----- DATA TO USE -----

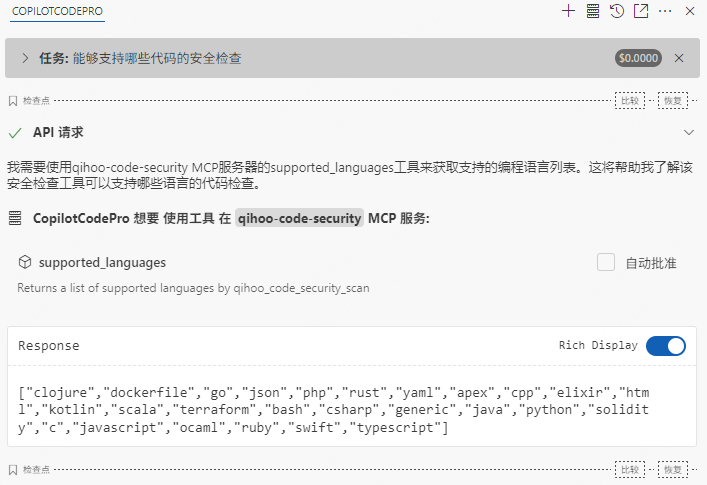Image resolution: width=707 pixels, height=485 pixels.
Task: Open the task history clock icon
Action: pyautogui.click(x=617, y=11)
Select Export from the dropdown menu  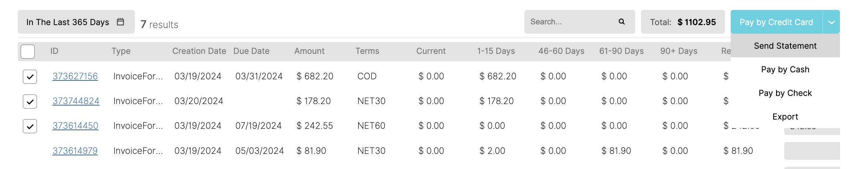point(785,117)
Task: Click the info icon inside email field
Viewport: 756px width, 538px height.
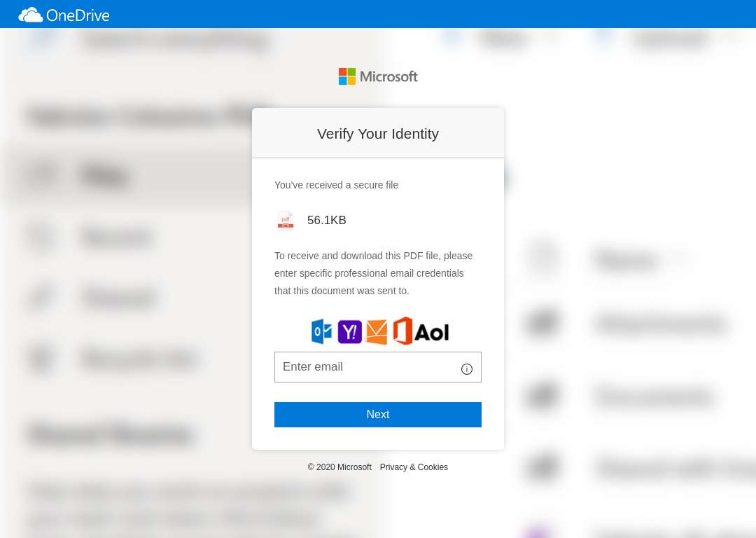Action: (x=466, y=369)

-----

## WORK INSTRUCTION
Can the lines from the one with "Task: Click the info icon inside email field" to the end of the records above be quoted exactly, both ends included, with every picture omitted?

## EXPECTED ANSWER
Task: Click the info icon inside email field
Viewport: 756px width, 538px height.
Action: (x=466, y=369)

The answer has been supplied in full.